Ist die Generation Z also die letzte Generation, die auf dieser Erde noch leben kann? Sicherlich nicht. Doch ist zu fürchten, dass sie die letzte Generation mit einer Wahl zwischen echten Alternativen und der Chance auf Versöhnung sein könnte. Dies zu verhindern ist das Gebot der Stunde, die Verantwortung unserer Generation für alle künftigen.

Es ist die Grabesruhe der abtretenden Generation, die sich sagt: »Nach uns die Sintflut.« Aber das Wasser steht uns heute schon zum Hals, sodass wir mehr denn je aufeinander angewiesen sind.

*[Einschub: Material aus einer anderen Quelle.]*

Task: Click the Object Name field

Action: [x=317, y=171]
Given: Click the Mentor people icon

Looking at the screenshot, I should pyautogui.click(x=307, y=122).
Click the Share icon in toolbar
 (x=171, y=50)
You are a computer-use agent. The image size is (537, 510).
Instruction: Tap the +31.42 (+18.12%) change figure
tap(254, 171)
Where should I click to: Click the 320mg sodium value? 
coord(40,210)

Unser Werk kann nicht das Werk einer Avantgarde sein, denn es kann nur allen gemeinsam gelingen, das Offensichtliche abzuwenden. Die drängenden Fragen unserer Zeit betreffen alle Generationen: besonders die Umweltkatastrophe, aber auch die Atom- und Migrationsfrage, die Erneuerung unseres Sozial-, Renten- und Gesundheitssystems u.v.a. Solche Fragen betreffen unser Verhältnis zueinander. Ohne ihre rasche Lösung wird ein Miteinander der Genera, Generationen und Nationen, d.h. lebenswertes Leben für alle, künftig nicht mehr möglich sein. Darum ist die Losung so klar: Leben aller Genera, Generationen und Nationen vereinige dich!

  • \ \ \ 1

    Heydorn, Heinz-Joachim (1974/2004): Überleben durch Bildung. Umriss einer Aussicht. In: Werke (Bd. 4). Wetzlar: Büchse der Pandora, S. 264.